> STORED ROWS:

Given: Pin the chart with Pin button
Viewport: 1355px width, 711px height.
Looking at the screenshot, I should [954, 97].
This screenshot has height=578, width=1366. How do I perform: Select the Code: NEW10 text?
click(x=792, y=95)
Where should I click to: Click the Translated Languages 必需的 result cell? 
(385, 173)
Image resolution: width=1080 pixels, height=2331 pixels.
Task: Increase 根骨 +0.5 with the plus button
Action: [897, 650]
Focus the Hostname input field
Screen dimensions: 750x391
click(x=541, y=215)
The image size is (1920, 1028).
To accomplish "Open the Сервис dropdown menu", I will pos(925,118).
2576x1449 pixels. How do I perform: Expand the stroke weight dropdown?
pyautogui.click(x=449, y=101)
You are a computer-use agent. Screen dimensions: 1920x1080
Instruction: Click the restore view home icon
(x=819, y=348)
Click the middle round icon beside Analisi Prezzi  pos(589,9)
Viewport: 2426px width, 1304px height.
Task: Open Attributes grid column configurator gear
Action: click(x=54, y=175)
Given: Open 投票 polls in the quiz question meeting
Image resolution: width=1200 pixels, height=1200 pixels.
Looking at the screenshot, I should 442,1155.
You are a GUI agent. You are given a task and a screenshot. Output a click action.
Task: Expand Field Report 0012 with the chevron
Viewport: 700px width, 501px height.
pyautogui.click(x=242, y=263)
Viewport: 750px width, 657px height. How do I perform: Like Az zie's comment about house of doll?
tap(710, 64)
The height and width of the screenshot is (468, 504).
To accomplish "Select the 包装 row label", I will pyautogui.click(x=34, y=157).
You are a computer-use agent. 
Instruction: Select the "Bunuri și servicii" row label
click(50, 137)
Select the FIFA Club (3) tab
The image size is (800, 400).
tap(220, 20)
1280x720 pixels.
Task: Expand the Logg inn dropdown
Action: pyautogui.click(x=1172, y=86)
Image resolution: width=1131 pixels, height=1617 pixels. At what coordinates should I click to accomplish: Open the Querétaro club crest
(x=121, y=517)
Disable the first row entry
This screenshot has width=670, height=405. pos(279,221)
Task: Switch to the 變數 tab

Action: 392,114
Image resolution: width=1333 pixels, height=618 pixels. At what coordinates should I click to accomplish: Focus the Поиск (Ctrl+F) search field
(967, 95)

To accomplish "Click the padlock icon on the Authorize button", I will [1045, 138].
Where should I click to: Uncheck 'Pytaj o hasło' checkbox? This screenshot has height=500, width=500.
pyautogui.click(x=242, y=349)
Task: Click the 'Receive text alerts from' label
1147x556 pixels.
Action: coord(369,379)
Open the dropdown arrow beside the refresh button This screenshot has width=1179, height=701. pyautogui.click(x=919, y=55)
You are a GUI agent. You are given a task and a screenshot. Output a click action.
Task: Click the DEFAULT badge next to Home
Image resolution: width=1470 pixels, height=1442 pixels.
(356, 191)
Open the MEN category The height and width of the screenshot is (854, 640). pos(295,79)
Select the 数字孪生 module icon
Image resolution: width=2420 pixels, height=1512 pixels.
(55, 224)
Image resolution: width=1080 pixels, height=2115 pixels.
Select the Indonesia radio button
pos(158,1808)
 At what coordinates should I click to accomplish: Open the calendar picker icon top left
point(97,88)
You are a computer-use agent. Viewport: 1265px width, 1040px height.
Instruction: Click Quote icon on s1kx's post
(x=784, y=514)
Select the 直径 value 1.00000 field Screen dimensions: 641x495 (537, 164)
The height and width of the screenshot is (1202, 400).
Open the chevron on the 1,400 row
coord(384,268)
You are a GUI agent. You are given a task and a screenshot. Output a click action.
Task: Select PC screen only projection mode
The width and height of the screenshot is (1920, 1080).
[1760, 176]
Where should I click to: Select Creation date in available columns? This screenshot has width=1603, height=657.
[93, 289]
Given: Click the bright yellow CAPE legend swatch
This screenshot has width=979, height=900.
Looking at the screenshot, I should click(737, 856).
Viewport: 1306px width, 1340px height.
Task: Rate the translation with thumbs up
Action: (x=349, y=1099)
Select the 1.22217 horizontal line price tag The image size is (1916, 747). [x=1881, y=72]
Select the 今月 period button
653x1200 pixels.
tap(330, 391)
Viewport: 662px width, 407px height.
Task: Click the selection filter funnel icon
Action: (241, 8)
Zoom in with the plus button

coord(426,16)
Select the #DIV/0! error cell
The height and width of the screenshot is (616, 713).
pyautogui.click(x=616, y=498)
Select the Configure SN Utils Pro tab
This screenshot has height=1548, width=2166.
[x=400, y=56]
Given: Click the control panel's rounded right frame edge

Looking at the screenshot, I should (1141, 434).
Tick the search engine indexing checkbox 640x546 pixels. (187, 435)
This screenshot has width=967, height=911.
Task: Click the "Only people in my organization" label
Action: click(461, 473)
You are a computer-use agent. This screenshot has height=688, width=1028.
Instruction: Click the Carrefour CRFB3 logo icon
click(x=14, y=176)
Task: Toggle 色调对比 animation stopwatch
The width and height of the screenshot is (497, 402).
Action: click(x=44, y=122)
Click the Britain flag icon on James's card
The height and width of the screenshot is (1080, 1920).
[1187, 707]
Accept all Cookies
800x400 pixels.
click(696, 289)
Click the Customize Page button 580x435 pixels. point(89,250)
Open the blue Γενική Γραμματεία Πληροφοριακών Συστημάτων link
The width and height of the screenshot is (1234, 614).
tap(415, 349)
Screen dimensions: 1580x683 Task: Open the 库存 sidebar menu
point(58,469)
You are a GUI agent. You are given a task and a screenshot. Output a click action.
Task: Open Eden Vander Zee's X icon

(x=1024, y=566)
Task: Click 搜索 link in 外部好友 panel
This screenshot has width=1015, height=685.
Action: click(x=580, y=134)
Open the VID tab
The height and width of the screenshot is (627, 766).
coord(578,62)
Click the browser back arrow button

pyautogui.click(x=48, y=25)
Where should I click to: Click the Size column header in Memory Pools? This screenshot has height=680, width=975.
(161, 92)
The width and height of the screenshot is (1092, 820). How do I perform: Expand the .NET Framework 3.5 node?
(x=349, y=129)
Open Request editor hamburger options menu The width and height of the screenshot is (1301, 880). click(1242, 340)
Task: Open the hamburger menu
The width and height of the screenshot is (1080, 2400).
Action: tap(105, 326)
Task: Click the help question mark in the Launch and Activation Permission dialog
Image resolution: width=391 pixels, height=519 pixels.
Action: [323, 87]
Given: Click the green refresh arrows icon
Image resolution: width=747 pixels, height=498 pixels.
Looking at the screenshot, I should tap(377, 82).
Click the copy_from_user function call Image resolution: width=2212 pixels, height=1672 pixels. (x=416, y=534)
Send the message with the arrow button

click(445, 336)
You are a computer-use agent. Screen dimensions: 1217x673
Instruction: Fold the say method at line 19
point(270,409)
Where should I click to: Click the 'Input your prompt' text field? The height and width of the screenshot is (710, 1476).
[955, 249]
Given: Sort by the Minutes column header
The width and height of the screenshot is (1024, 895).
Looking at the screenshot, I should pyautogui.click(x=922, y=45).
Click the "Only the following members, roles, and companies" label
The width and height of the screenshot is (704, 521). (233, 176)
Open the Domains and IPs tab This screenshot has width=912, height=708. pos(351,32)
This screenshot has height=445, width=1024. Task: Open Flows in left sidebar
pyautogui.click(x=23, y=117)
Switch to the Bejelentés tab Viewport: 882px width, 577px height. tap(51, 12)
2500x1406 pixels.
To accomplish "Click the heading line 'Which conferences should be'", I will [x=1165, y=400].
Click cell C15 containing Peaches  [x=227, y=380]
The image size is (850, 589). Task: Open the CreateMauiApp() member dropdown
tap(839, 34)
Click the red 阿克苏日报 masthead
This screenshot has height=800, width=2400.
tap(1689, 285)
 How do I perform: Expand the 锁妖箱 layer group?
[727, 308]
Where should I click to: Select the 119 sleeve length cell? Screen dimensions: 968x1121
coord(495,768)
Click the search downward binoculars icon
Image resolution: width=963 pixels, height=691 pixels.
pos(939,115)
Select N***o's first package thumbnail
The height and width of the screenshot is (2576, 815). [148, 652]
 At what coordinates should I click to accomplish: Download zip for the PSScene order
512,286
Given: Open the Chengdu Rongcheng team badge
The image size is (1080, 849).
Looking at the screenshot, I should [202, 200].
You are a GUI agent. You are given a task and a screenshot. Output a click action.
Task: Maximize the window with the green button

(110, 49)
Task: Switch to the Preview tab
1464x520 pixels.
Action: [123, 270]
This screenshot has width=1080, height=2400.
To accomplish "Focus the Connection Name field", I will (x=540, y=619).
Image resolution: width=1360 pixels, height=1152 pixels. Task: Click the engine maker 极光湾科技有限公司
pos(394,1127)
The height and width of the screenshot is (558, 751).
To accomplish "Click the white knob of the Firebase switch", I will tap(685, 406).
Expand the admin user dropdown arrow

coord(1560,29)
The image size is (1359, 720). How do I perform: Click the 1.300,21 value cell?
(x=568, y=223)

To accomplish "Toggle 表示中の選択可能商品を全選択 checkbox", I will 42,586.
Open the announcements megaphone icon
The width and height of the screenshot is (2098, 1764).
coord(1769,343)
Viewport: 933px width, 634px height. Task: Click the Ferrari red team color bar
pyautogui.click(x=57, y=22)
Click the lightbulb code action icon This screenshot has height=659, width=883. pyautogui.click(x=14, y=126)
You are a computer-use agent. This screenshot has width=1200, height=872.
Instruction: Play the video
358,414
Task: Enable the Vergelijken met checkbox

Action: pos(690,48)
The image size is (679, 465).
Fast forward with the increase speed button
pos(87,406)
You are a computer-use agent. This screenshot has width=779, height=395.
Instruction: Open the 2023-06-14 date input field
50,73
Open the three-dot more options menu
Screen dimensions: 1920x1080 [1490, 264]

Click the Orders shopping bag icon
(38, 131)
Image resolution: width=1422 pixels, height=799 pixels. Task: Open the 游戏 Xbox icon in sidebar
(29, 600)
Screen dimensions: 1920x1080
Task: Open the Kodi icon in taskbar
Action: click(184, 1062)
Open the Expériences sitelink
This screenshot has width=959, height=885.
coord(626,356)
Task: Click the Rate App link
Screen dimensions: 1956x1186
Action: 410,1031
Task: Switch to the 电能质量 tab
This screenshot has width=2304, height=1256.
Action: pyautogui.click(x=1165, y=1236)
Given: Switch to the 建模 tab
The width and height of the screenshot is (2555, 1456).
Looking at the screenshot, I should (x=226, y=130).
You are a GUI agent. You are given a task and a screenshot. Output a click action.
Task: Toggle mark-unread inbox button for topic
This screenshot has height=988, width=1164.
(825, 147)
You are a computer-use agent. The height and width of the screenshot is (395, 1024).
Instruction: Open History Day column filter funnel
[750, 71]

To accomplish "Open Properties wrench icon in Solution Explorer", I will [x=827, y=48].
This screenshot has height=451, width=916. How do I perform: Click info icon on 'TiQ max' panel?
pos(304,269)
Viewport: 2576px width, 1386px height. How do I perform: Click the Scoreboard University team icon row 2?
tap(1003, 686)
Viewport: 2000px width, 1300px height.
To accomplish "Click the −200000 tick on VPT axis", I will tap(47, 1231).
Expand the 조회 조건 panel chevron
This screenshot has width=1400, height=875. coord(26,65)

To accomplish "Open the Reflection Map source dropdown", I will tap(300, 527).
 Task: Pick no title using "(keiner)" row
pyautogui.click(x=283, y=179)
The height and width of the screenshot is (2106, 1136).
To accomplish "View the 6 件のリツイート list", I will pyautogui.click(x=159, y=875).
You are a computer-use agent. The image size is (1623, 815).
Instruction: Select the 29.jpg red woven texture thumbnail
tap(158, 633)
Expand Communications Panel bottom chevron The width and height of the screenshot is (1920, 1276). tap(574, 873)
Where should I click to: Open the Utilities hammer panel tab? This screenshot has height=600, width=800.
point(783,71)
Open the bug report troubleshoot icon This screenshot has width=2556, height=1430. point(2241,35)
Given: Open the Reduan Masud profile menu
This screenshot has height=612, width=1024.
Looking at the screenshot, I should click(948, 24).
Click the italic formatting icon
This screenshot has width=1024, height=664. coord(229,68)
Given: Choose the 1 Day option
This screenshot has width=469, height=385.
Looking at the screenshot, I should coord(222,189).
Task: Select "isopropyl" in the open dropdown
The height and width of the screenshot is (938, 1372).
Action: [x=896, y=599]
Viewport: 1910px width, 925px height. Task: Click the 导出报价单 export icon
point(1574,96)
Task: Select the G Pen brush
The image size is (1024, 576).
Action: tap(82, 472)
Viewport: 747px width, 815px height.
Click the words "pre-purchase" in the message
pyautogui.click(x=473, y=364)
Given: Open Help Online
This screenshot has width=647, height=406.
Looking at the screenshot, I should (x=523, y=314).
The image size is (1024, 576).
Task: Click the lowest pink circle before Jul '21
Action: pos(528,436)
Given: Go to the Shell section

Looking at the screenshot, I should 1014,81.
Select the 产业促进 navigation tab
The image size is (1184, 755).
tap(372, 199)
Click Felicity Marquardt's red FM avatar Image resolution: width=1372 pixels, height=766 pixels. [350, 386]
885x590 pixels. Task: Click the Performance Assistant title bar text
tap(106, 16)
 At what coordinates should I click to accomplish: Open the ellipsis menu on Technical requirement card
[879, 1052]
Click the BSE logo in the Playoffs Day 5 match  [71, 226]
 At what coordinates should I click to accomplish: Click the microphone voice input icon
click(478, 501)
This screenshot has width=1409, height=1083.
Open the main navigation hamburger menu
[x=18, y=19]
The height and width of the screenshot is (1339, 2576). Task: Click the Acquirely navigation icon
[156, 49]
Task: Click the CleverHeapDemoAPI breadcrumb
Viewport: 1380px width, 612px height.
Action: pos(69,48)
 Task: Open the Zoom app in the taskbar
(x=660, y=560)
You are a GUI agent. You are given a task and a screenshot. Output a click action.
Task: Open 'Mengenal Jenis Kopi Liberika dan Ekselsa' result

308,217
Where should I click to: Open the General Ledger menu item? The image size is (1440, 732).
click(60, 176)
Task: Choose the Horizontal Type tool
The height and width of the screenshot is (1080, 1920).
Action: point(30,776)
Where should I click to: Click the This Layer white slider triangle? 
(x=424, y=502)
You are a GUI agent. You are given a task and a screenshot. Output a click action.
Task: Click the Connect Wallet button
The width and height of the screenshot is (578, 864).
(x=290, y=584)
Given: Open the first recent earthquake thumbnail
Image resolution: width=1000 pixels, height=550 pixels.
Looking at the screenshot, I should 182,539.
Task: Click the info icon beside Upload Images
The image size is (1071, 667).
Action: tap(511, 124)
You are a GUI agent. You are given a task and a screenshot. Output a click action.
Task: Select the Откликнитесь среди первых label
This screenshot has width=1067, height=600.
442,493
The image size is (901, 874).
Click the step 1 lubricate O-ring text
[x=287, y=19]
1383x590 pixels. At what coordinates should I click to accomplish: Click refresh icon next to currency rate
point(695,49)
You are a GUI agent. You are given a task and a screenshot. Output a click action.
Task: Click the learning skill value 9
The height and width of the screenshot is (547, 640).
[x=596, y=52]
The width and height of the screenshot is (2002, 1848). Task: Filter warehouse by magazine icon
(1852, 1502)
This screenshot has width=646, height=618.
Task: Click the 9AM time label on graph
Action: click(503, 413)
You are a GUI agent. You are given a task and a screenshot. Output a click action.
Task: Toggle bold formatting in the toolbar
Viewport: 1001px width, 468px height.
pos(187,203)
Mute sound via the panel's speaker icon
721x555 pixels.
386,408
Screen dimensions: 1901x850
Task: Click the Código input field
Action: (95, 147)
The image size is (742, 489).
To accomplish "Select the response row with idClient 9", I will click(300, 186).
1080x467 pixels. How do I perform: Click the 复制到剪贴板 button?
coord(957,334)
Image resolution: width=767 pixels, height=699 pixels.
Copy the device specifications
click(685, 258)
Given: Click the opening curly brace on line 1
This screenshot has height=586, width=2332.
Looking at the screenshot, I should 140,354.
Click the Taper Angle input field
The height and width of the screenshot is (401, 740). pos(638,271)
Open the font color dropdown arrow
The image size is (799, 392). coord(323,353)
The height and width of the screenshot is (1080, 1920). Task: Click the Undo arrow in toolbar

> TASK:
Quote the entries above word for word, from the line containing "Select the 1.22217" through the line containing "tap(415, 349)", including both of those lines.

> RESULT OF THIS EXERCISE:
Select the 1.22217 horizontal line price tag The image size is (1916, 747). [x=1881, y=72]
Select the 今月 period button
653x1200 pixels.
tap(330, 391)
Viewport: 662px width, 407px height.
Task: Click the selection filter funnel icon
Action: (241, 8)
Zoom in with the plus button

coord(426,16)
Select the #DIV/0! error cell
The height and width of the screenshot is (616, 713).
pyautogui.click(x=616, y=498)
Select the Configure SN Utils Pro tab
This screenshot has height=1548, width=2166.
[x=400, y=56]
Given: Click the control panel's rounded right frame edge

Looking at the screenshot, I should (1141, 434).
Tick the search engine indexing checkbox 640x546 pixels. (187, 435)
This screenshot has width=967, height=911.
Task: Click the "Only people in my organization" label
Action: click(461, 473)
You are a computer-use agent. This screenshot has height=688, width=1028.
Instruction: Click the Carrefour CRFB3 logo icon
click(x=14, y=176)
Task: Toggle 色调对比 animation stopwatch
The width and height of the screenshot is (497, 402).
Action: click(x=44, y=122)
Click the Britain flag icon on James's card
The height and width of the screenshot is (1080, 1920).
[1187, 707]
Accept all Cookies
800x400 pixels.
click(696, 289)
Click the Customize Page button 580x435 pixels. point(89,250)
Open the blue Γενική Γραμματεία Πληροφοριακών Συστημάτων link
The width and height of the screenshot is (1234, 614).
tap(415, 349)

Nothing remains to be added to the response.